• TASK STATEMENT:
Nothing but the lines from the start of the entries through the line holding "Screen dimensions: 419x385" is to be repeated, exactly and with pictures excluded.
|---|
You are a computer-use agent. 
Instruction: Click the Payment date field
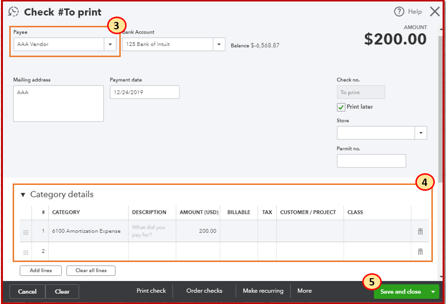[x=145, y=92]
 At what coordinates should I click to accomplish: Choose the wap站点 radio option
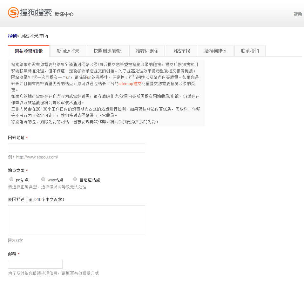click(43, 179)
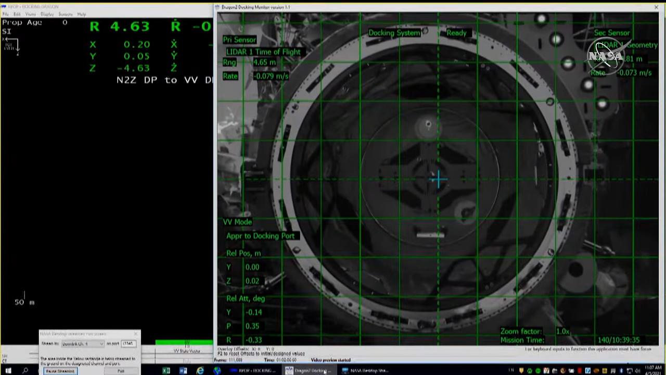
Task: Open the Sensors menu
Action: (66, 14)
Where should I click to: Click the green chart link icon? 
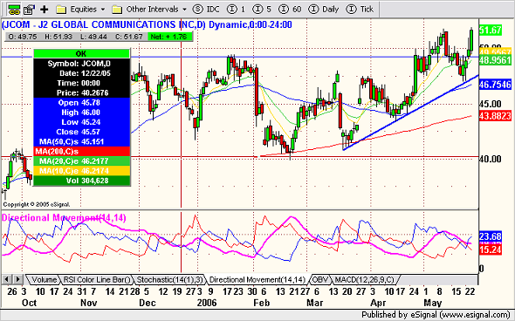coord(14,10)
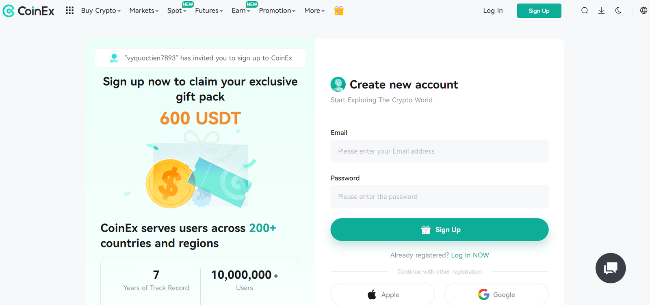
Task: Enable dark mode via the moon icon
Action: (x=618, y=11)
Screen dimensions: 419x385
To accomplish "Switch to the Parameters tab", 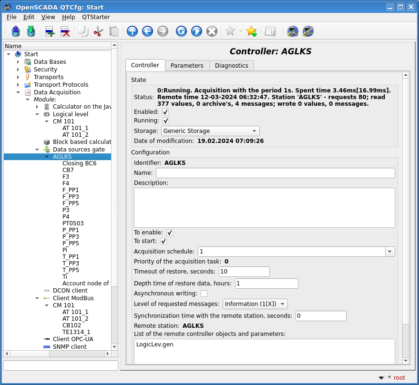I will pos(187,66).
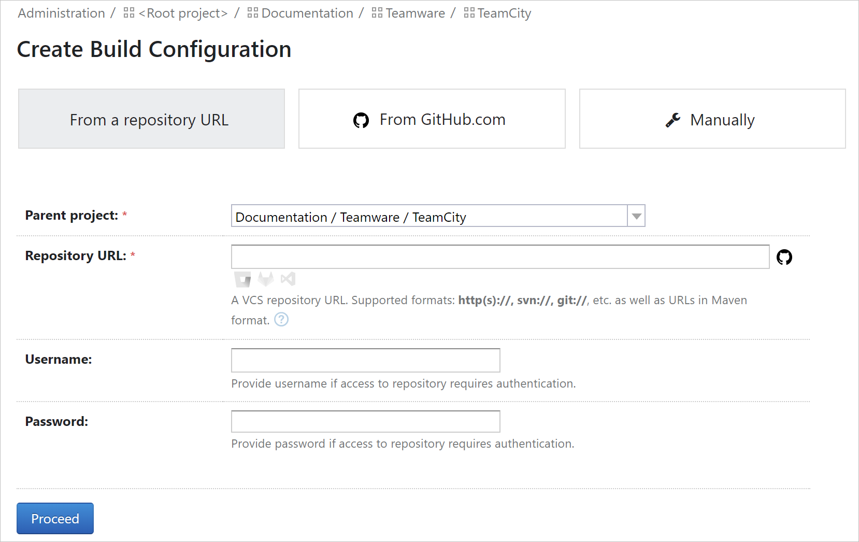Select the From a repository URL tab

click(151, 119)
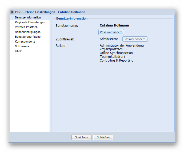Choose Inhalt from the sidebar list

tap(18, 51)
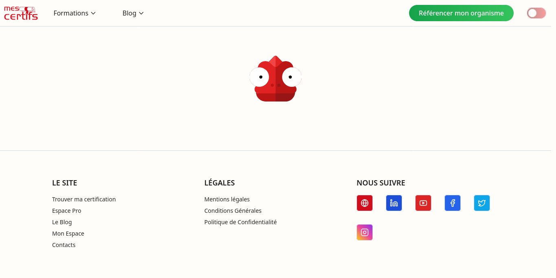
Task: View Mentions légales page
Action: pos(227,199)
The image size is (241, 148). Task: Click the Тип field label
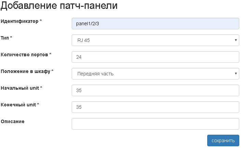pos(5,38)
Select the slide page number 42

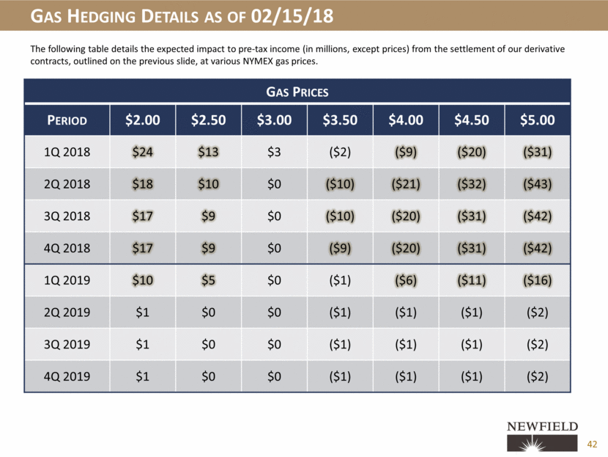(x=592, y=445)
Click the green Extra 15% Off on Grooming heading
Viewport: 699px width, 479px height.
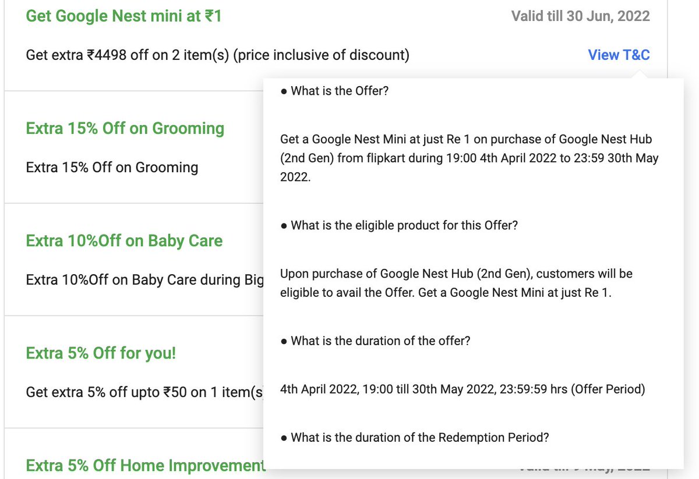point(125,128)
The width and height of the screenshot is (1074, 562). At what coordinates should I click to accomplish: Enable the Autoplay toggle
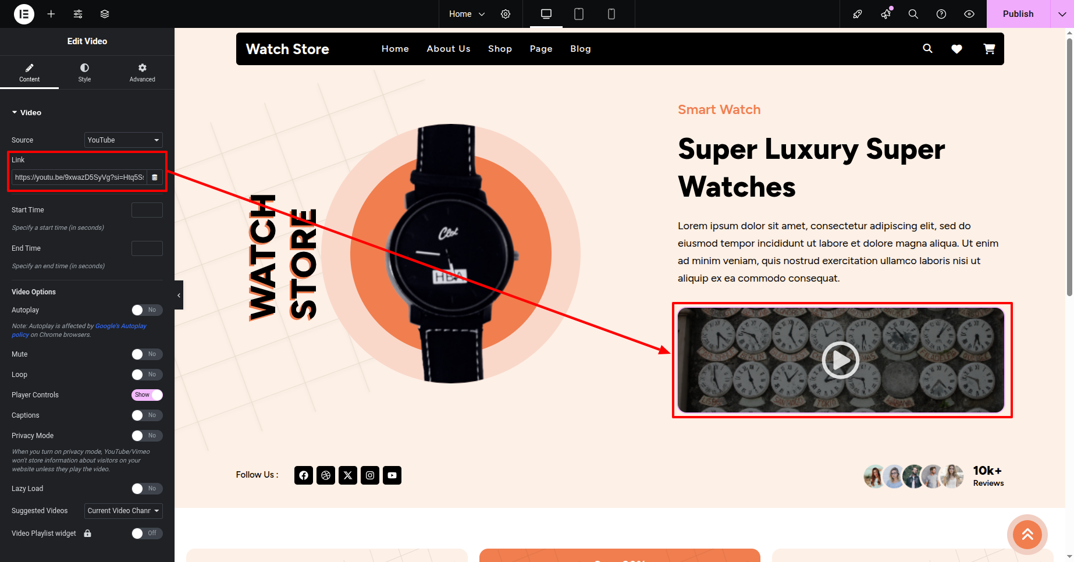[x=147, y=310]
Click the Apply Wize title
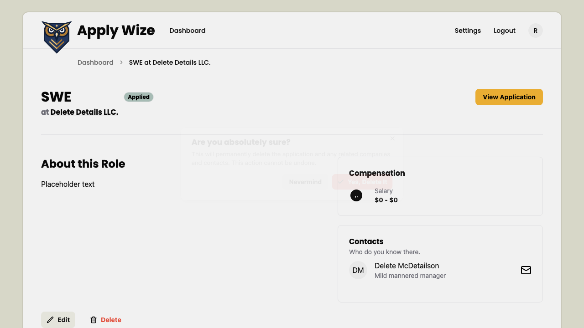Screen dimensions: 584x328 (116, 31)
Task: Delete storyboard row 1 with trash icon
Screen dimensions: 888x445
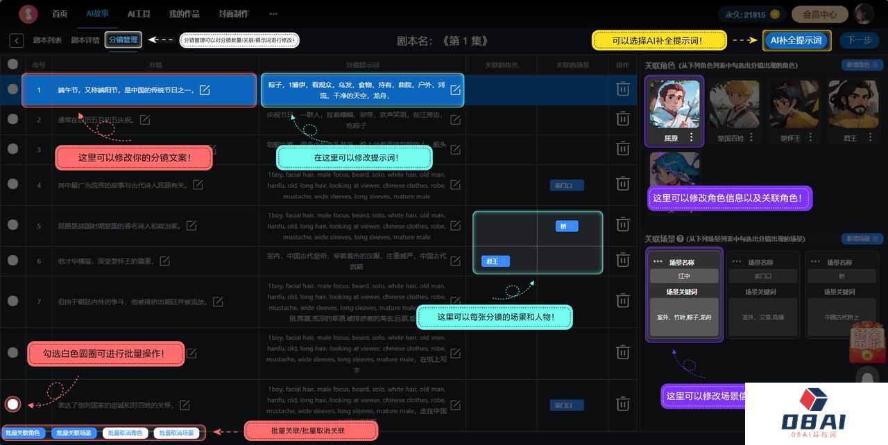Action: click(622, 89)
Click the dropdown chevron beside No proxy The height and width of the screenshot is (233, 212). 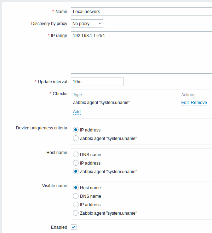100,24
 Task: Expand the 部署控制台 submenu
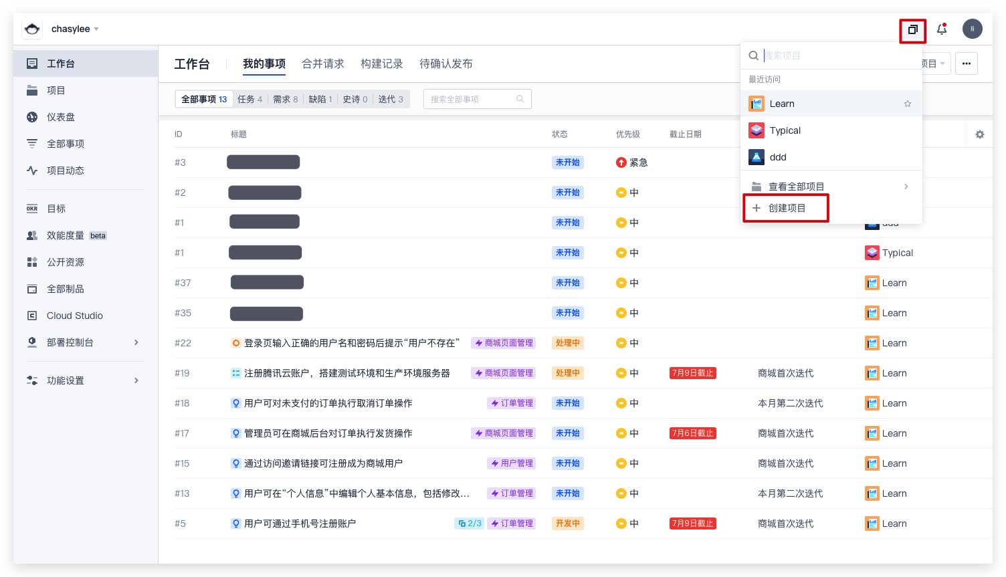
|---|
• OUTPUT OF THE TASK:
You are a computer-use agent. 
Instruction: Click the Payment date field
[x=145, y=92]
 At what coordinates should I click to accomplish: Choose the wap站点 radio option
click(43, 179)
Task: Open the Sensors menu
Action: (66, 14)
Where should I click to: Click the green chart link icon? 
coord(14,10)
Task: Enable dark mode via the moon icon
Action: (x=618, y=11)
Screen dimensions: 419x385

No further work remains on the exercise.